*INSTRUCTIONS TO FOLLOW*
Of the records that follow, copy only the lines from the line containing "Instruction: Click the France" to the line containing "Task: Open the 'February", both included, exactly as written.

......

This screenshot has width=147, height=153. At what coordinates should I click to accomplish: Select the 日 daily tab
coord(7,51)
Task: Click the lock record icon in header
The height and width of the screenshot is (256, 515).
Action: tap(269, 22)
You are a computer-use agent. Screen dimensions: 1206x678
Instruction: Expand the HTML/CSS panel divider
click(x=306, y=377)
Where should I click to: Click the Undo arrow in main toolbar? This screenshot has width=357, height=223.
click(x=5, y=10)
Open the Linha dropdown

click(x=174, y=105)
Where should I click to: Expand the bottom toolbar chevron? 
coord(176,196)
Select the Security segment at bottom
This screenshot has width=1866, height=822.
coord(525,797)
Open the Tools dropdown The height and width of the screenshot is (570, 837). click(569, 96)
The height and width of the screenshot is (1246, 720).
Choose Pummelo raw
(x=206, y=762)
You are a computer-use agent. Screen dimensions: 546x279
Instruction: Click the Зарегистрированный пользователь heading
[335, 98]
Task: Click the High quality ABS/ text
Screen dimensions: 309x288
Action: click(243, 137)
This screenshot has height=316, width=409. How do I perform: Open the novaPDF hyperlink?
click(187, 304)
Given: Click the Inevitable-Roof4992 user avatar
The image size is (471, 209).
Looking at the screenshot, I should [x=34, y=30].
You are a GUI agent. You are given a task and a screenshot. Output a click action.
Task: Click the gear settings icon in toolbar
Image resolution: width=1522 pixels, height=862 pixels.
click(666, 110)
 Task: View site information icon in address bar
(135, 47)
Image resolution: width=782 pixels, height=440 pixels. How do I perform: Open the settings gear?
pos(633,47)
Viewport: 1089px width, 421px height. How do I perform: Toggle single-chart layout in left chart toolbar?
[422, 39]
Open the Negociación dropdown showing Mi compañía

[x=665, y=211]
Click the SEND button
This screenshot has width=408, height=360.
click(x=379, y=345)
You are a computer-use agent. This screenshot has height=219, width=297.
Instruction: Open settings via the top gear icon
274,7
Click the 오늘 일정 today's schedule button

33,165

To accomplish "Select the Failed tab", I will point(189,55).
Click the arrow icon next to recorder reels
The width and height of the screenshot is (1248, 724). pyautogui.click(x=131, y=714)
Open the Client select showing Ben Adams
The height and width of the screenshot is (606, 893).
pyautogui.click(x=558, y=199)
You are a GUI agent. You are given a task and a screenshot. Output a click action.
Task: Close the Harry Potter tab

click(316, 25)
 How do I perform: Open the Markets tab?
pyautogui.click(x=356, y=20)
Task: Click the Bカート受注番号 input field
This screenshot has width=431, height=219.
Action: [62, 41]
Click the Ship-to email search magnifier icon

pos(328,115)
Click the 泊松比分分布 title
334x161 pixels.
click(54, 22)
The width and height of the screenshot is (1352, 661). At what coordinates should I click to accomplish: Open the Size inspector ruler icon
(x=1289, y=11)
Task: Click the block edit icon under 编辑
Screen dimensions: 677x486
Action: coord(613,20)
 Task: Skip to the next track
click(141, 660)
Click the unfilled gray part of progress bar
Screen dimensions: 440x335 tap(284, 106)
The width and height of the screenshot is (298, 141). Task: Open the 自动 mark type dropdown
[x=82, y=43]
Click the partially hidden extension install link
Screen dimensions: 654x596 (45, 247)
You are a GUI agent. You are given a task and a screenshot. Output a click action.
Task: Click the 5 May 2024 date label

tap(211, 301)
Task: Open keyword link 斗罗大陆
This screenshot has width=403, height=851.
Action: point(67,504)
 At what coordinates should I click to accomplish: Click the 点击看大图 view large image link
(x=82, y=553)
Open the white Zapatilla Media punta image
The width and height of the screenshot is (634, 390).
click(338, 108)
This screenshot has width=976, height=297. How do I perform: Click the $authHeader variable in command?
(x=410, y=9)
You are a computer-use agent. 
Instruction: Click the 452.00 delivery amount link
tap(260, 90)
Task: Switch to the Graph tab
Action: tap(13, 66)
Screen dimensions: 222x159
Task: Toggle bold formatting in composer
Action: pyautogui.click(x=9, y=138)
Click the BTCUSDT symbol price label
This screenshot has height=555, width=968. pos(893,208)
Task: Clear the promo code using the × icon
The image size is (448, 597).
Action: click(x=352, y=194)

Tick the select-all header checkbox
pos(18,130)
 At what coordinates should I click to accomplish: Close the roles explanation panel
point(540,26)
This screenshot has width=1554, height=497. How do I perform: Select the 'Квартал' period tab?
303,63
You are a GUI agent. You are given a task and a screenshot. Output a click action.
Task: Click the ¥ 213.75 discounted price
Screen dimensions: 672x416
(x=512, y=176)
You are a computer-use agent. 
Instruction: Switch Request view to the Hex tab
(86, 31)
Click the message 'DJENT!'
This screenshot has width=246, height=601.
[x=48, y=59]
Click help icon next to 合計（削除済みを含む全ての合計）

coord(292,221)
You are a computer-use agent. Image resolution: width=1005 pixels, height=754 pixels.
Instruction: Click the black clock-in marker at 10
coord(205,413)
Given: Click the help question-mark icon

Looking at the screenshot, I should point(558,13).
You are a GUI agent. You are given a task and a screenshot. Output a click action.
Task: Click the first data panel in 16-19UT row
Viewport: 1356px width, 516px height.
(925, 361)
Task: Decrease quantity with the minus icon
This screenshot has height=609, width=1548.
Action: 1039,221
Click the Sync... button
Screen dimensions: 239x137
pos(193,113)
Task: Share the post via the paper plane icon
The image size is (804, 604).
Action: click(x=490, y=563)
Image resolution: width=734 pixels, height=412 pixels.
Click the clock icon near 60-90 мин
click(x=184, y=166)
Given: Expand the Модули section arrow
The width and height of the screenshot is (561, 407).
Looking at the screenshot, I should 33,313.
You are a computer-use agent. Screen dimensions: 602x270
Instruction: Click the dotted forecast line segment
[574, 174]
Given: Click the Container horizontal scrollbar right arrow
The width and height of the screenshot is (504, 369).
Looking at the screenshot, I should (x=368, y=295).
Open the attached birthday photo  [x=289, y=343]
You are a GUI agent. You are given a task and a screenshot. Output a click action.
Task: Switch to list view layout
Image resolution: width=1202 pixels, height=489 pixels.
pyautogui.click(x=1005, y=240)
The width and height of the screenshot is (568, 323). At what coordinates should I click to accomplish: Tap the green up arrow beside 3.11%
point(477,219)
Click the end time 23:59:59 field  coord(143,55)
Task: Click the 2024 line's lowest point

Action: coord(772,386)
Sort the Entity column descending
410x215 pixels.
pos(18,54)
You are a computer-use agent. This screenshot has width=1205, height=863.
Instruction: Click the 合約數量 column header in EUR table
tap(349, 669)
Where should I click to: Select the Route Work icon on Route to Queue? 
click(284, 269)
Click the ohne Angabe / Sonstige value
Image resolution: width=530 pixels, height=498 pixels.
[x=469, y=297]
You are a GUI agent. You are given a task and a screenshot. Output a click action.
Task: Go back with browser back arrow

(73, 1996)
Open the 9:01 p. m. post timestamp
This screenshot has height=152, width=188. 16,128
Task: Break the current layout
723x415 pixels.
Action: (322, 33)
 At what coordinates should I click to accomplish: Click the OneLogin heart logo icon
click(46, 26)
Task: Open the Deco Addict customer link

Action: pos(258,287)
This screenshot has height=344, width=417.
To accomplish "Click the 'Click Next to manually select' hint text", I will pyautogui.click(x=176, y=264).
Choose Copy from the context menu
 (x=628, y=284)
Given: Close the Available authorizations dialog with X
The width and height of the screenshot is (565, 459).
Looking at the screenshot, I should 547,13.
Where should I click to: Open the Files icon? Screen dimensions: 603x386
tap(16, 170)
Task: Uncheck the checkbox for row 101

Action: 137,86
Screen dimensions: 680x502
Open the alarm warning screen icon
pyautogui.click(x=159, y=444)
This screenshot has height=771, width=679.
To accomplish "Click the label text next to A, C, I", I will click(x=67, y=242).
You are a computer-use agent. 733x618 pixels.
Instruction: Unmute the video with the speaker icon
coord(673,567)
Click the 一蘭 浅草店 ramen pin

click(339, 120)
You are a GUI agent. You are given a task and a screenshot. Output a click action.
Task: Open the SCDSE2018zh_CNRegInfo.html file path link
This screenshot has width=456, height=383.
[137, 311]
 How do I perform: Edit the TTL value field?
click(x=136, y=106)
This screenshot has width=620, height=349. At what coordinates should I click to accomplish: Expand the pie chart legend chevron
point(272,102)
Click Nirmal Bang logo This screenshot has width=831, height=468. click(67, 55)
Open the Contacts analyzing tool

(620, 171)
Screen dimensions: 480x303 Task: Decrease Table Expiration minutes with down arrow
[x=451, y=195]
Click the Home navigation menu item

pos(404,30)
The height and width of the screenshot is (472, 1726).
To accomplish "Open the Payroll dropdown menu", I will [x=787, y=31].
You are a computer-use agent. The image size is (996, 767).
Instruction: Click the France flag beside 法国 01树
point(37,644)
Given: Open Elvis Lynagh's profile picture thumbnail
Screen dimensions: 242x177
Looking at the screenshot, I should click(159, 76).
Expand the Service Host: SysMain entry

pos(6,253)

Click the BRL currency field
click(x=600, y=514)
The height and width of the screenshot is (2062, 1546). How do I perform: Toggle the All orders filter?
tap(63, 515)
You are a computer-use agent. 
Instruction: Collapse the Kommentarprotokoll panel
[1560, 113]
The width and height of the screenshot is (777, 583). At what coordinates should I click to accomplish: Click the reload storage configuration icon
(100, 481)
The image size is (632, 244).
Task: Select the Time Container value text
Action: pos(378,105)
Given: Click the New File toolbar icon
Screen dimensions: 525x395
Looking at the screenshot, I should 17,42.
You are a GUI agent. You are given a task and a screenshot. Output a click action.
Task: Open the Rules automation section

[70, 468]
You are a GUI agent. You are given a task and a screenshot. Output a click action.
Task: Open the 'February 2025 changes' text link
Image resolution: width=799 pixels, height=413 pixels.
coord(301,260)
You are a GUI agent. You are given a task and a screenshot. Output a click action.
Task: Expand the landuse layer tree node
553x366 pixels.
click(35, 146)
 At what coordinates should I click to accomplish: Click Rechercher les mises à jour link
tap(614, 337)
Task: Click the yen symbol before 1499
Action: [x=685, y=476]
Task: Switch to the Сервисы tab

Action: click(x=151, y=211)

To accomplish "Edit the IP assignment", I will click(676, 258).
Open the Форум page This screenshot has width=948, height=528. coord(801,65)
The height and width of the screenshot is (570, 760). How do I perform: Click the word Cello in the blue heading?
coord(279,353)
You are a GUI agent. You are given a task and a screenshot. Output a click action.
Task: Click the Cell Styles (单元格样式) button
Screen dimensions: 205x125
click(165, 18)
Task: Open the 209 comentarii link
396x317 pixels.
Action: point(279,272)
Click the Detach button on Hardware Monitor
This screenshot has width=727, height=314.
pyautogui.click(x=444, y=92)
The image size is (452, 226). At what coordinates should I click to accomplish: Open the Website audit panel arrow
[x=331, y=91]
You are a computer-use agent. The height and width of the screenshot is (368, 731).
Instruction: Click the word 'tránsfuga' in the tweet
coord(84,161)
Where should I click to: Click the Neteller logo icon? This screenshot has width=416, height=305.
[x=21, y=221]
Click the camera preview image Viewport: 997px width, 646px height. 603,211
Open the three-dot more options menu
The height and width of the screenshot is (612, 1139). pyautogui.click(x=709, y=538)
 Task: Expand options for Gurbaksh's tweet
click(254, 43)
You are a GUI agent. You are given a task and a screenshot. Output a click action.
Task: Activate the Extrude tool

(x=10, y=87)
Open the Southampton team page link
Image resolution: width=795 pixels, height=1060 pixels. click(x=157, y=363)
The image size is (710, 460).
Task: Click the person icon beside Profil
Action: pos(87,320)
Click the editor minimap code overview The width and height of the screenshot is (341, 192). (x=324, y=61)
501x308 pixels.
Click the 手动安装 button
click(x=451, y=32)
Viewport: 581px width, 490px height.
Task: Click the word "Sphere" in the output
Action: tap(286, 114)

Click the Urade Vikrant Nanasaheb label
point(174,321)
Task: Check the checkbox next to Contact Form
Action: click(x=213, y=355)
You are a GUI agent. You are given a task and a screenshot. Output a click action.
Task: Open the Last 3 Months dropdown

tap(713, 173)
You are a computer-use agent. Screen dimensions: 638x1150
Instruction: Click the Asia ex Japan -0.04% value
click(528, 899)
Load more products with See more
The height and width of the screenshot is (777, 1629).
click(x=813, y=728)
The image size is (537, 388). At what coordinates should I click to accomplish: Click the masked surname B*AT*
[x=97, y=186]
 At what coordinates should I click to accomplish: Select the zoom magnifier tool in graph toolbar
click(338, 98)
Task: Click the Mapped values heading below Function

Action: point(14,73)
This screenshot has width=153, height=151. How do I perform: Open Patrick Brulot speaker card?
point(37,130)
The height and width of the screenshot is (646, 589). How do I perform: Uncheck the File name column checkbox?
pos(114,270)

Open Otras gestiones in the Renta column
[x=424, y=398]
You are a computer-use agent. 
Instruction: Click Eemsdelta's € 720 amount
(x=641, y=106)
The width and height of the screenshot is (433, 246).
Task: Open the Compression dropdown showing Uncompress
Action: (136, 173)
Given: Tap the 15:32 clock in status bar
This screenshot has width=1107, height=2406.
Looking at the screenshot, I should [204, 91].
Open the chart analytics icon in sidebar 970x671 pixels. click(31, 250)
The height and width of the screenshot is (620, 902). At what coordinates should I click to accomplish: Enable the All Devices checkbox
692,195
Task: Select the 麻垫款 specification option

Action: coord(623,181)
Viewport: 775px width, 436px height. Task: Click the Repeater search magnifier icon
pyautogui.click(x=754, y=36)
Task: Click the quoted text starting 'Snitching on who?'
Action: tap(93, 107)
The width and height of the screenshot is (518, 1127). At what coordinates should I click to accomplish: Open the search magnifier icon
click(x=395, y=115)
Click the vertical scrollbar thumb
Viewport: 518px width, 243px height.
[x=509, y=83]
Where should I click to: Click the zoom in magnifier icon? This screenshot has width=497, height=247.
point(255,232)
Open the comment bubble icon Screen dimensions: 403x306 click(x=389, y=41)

......

*OUTPUT FOR THIS EXERCISE*
Instruction: Click the France flag beside 法国 01树
point(37,644)
Given: Open Elvis Lynagh's profile picture thumbnail
Screen dimensions: 242x177
Looking at the screenshot, I should click(159, 76).
Expand the Service Host: SysMain entry

pos(6,253)

Click the BRL currency field
click(x=600, y=514)
The height and width of the screenshot is (2062, 1546). How do I perform: Toggle the All orders filter?
tap(63, 515)
You are a computer-use agent. 
Instruction: Collapse the Kommentarprotokoll panel
[1560, 113]
The width and height of the screenshot is (777, 583). At what coordinates should I click to accomplish: Click the reload storage configuration icon
(100, 481)
The image size is (632, 244).
Task: Select the Time Container value text
Action: pos(378,105)
Given: Click the New File toolbar icon
Screen dimensions: 525x395
Looking at the screenshot, I should 17,42.
You are a GUI agent. You are given a task and a screenshot. Output a click action.
Task: Open the Rules automation section

[70, 468]
You are a GUI agent. You are given a task and a screenshot. Output a click action.
Task: Open the 'February 2025 changes' text link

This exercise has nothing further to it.